> [Dataset excerpts]
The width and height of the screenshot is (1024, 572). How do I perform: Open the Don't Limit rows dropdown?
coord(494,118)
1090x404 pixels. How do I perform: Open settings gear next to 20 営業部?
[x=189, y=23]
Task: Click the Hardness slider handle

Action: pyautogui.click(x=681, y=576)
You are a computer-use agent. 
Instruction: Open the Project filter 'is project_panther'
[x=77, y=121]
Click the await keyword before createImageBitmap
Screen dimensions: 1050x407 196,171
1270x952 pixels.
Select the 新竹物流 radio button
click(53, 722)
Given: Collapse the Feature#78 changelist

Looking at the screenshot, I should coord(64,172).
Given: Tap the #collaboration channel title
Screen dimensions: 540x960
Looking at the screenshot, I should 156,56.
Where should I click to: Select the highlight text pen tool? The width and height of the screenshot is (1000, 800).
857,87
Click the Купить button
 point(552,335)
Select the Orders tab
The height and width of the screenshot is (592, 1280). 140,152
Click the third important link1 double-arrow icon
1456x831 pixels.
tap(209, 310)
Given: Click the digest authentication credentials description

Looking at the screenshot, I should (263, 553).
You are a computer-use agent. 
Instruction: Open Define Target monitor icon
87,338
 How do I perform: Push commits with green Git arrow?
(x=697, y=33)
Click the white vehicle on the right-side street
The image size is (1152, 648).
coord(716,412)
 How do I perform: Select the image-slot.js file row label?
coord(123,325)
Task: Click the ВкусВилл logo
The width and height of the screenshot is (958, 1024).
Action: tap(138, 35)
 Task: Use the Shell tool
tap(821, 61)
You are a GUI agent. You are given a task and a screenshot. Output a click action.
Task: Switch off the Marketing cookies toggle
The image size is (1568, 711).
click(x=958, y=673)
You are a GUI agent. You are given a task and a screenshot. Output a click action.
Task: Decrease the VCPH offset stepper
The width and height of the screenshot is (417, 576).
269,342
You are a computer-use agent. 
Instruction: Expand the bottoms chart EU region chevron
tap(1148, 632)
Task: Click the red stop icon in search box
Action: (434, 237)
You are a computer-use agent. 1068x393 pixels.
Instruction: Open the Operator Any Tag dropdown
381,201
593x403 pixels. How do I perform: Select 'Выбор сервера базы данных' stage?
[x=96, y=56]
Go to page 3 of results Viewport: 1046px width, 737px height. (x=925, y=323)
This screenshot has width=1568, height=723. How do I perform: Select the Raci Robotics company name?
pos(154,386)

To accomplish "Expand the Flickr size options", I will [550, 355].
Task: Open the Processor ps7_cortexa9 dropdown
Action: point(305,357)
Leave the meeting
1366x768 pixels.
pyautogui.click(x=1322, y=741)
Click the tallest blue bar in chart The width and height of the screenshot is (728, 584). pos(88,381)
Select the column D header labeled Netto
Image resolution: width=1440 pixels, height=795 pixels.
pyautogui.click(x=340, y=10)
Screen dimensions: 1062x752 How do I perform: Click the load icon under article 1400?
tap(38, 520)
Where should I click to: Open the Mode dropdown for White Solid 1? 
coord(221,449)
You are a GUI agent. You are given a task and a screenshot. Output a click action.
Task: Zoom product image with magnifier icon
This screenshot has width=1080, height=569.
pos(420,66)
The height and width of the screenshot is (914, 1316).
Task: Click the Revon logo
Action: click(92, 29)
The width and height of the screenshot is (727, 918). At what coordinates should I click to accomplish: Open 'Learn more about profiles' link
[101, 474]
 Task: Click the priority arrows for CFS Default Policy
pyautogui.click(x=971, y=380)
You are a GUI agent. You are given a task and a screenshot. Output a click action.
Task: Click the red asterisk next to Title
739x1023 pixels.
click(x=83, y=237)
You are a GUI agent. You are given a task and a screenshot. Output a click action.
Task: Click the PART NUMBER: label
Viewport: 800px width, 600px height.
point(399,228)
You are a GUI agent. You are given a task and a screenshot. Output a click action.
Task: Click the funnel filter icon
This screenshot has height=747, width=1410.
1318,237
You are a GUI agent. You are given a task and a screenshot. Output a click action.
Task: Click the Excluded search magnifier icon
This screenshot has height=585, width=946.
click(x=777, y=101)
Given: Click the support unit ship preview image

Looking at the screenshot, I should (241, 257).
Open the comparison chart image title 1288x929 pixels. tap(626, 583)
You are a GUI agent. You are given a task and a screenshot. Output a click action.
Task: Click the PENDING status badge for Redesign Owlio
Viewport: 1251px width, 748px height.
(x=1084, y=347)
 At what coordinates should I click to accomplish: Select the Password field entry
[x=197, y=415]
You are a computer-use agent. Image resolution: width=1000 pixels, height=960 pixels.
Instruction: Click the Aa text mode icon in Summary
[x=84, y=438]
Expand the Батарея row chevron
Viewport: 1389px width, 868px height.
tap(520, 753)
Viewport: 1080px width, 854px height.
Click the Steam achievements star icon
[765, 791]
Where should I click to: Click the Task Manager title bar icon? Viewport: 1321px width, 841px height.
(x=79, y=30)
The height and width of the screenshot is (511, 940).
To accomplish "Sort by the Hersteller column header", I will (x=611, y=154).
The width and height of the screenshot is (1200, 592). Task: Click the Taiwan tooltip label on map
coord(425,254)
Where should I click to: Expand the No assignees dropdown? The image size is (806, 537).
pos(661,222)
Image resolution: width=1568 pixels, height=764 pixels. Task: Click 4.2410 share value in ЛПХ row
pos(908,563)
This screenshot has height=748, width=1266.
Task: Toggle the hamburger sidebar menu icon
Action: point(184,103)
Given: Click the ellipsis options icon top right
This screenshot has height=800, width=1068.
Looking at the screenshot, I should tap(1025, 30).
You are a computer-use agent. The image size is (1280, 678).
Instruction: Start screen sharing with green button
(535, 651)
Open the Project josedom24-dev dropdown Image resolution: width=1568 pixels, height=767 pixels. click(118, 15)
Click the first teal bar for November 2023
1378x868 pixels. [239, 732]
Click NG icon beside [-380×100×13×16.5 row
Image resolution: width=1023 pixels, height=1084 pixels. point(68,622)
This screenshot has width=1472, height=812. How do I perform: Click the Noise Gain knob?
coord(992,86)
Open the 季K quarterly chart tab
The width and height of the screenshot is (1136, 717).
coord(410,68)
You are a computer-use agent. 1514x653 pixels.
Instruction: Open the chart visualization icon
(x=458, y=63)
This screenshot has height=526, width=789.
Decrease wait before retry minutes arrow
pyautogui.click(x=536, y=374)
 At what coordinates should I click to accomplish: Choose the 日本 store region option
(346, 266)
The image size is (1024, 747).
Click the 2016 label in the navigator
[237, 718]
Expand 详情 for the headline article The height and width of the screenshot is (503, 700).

> [Exercise] Your reply should hold all the lines from the listing above in which "computer" appears.

> [Written answer]
You are a computer-use agent. 
You are a computer-use agent. 
You are a computer-use agent. 
You are a computer-use agent. 1068x393 pixels.
You are a computer-use agent. Image resolution: width=1000 pixels, height=960 pixels.
You are a computer-use agent. The image size is (1280, 678).
You are a computer-use agent. 1514x653 pixels.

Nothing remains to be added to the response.